The number of drink-drivers on Western Bay roads appears to have fallen this year compared to last, but the worst offending could be yet to come.
Road policing manager Senior Sergeant Ian Campion said 383 drink-drivers were caught between January 1 and June 3 this year almost 77 each month.
In 2012, 1255 drink-drivers were caught in the area an average of 105 per month.
Of those caught last year, 74 per cent were male and 26 per cent were female, Mr Campion said.
This year's figures may be down on last year's monthly average but the number of drink-drivers on the road was always highest in late November and December, which pushed the total up, Mr Campion said.
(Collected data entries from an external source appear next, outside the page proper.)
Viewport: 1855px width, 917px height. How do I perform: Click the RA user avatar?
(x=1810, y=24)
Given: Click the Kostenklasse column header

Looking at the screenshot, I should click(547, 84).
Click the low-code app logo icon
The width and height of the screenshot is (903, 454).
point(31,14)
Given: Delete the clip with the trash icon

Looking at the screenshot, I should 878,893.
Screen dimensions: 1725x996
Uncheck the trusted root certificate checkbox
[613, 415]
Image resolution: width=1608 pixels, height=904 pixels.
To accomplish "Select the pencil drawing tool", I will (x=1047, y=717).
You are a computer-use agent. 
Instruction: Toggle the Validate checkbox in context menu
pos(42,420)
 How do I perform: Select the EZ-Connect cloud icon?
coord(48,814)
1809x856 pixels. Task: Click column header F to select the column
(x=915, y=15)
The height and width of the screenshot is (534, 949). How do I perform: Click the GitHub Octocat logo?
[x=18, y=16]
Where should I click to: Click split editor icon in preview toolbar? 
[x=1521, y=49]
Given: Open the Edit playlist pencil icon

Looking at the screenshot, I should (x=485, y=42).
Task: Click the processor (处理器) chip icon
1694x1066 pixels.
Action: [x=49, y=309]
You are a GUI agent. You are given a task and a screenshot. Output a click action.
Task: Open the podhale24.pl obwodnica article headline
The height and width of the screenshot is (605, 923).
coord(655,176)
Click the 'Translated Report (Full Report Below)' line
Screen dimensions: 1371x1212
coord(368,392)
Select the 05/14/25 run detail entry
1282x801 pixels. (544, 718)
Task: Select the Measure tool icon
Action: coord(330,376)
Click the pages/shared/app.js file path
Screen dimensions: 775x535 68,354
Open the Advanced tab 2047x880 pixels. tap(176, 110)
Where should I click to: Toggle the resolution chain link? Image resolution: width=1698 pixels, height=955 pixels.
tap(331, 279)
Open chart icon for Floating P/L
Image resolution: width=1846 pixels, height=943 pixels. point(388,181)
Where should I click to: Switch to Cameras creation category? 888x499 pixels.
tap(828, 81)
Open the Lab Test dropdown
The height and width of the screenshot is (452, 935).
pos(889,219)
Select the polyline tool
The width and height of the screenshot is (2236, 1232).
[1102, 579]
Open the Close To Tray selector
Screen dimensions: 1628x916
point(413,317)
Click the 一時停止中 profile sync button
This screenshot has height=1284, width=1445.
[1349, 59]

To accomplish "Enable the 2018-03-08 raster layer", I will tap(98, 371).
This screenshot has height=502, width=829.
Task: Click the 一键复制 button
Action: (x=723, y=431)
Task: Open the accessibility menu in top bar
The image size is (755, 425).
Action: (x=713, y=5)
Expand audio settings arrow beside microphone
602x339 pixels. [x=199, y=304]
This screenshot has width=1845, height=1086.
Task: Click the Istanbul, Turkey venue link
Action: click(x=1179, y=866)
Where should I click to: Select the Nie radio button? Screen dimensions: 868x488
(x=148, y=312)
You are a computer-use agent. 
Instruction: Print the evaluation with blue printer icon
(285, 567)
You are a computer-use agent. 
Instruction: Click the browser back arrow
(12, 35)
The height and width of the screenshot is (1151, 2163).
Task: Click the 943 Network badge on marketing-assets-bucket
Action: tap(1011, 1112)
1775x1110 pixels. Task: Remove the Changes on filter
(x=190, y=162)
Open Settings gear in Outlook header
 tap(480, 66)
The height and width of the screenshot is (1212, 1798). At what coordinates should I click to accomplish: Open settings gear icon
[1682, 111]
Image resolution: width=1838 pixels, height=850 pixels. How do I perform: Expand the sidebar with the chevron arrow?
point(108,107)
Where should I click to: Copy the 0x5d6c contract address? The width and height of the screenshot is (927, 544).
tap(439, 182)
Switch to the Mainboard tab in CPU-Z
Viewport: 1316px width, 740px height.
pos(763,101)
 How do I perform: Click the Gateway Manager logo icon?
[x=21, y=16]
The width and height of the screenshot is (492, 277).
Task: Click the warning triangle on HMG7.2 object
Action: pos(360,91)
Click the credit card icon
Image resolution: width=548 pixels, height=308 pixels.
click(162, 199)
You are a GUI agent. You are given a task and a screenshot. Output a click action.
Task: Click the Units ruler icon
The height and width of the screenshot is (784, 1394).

Drink-driving was a big focus for traffic police all year and the area's youngest drivers seemed to be getting the message, Mr Campion said.
"The 15 to 19 age group are really leading the way in drink-driving reductions.
"They have gone from 27.2 per cent of the total drink-drive prosecutions [in the Western Bay] in 2008 down to 18.5 per cent last year.
"That's a reduction of almost 300 young people not drinking and driving."
Corrections Minister Anne Tolley announced this week she would be putting a proposal to Cabinet in favour of using alcohol detecting anklets to monitor offenders who had alcohol conditions imposed on their bail, home detention or community-based sentences.
She expected to trial them on about 300 offenders next year.
Until April, Western Bay police provided the names and details of all drink-drivers to the Bay of Plenty Times each month for publication.
This practice was stopped pending the outcome of an ongoing national police review, triggered by concerns over privacy.
The release of the latest drink drive figures comes a day after the Bay of Plenty Times reported on a presentation by convicted drink-driver Roy Nathan and widower Bert van Heuckelum, who united in an effort to stop others getting behind the wheel drunk.